Элоди слушала, опустив глаза и заливаясь краской без всякой причины. Она очень вытянулась, была тонкой и бледной, как лилия, выросшая без солнца.
— Что же вы намерены с ней делать? Она ведь уже взрослая девица! — спросил Бюто.
Элоди покраснела еще сильнее, а бабушка ответила:
— Да мы пока и сами не знаем… Она подумает, мы ее не неволим.
Фуан, отведя г-на Шарля в сторону, с интересом спросил его:
— А как доходы?
Тот пожал плечами с выражением отчаяния на лице.
— Ох, не спрашивайте! Сегодня утром я виделся с одним знакомым из Шартра. Оттого-то мы так и расстроены… Пропащее дело! В коридорах драки, гости даже не платят, никакого надзора!
Он скрестил руки и тяжело вздохнул. С утра он не мог успокоиться, не мог прийти в себя после нового чудовищного известия, которое особенно его удручало.
— И верите ли, негодяй ходит теперь в кафе!.. В кафе, когда может пользоваться всем у себя дома!
— Дело гиблое! — подтвердил убежденным тоном Иисус Христос, прислушавшись к разговору.
Они замолчали, так как подошли г-жа Шарль и Элоди с Бюто.
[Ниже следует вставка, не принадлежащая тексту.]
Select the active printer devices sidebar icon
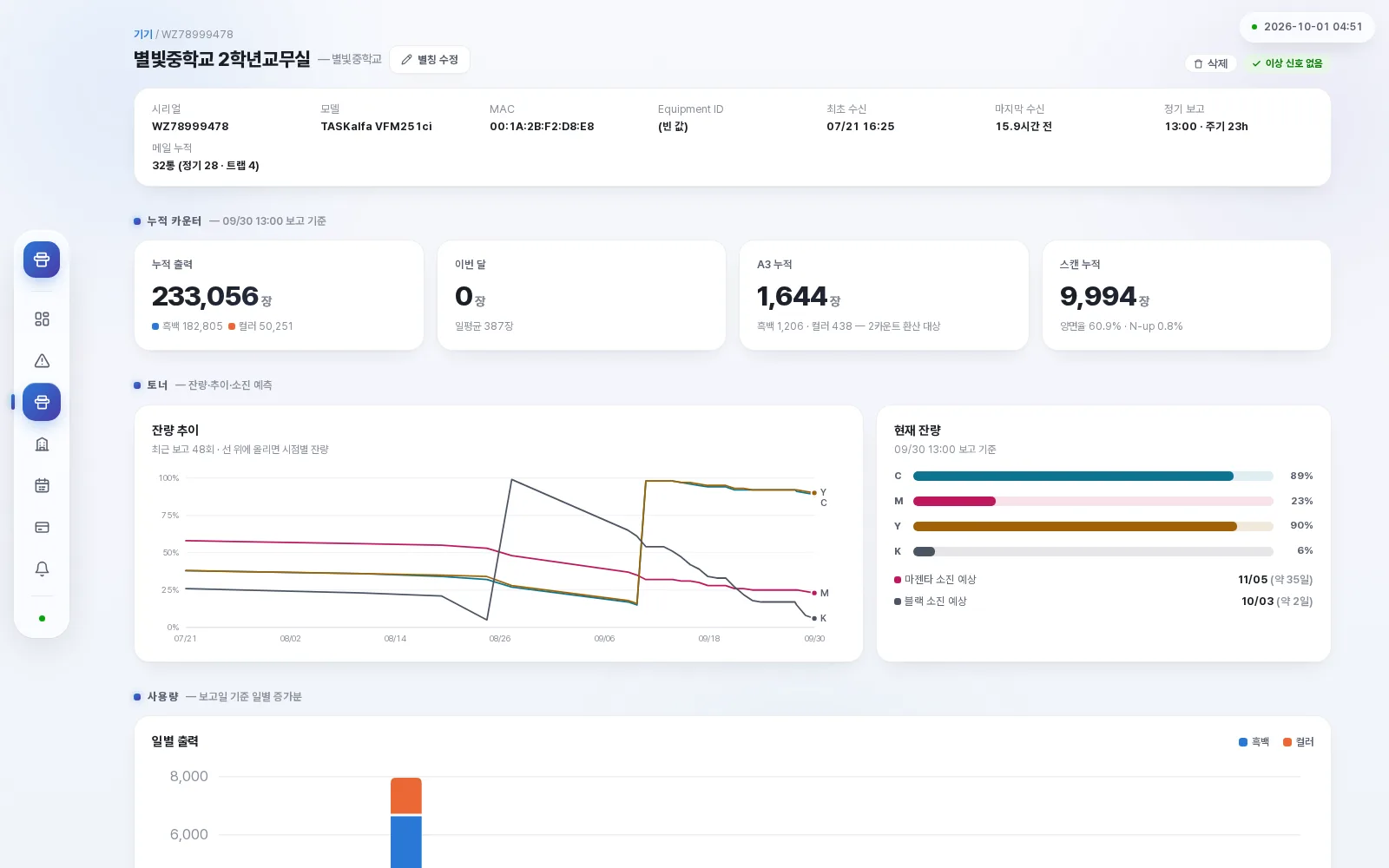Image resolution: width=1389 pixels, height=868 pixels. pos(42,402)
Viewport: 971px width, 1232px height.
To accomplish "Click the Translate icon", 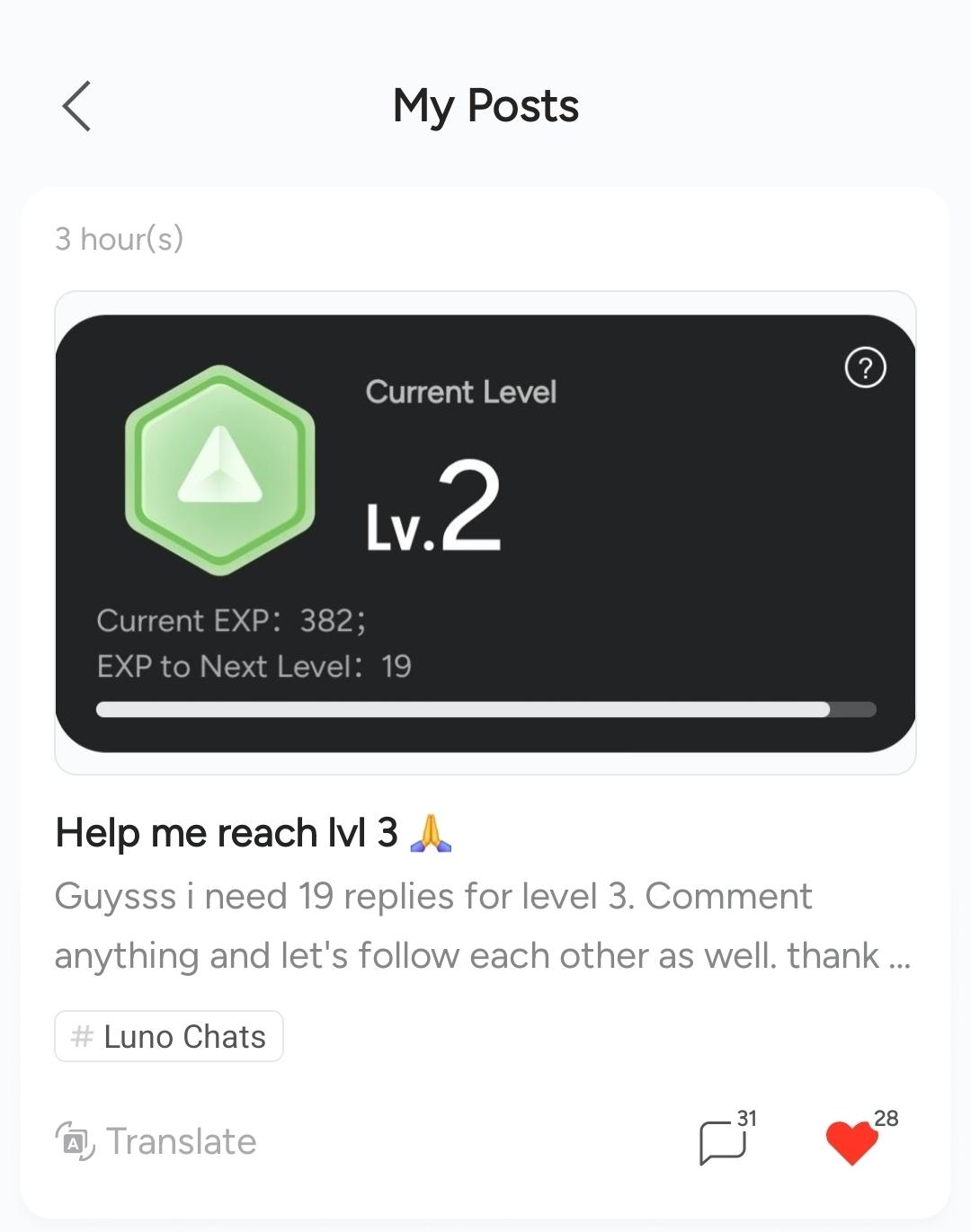I will point(76,1141).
Все трое заговорили о покойнице. Девушка сказала, как ей было грустно, что она не могла поцеловать бедную маму. Она простодушно добавила:
— Но ведь несчастье, кажется, случилось так внезапно, и в кондитерской было так много работы…
— Да, да, по случаю крестин, — подхватила г-жа Шарль, подмигивая остальным.
Впрочем, никто не улыбнулся, все сочувственно кивали головой. А девушка, взглянув на колечко, надетое у нее на пальце, поцеловала его со слезами.
— Вот все, что мне осталось от нее… Бабушка сняла этот перстень с ее пальца и надела на мой… Мама носила его двадцать лет, я же буду хранить всю жизнь.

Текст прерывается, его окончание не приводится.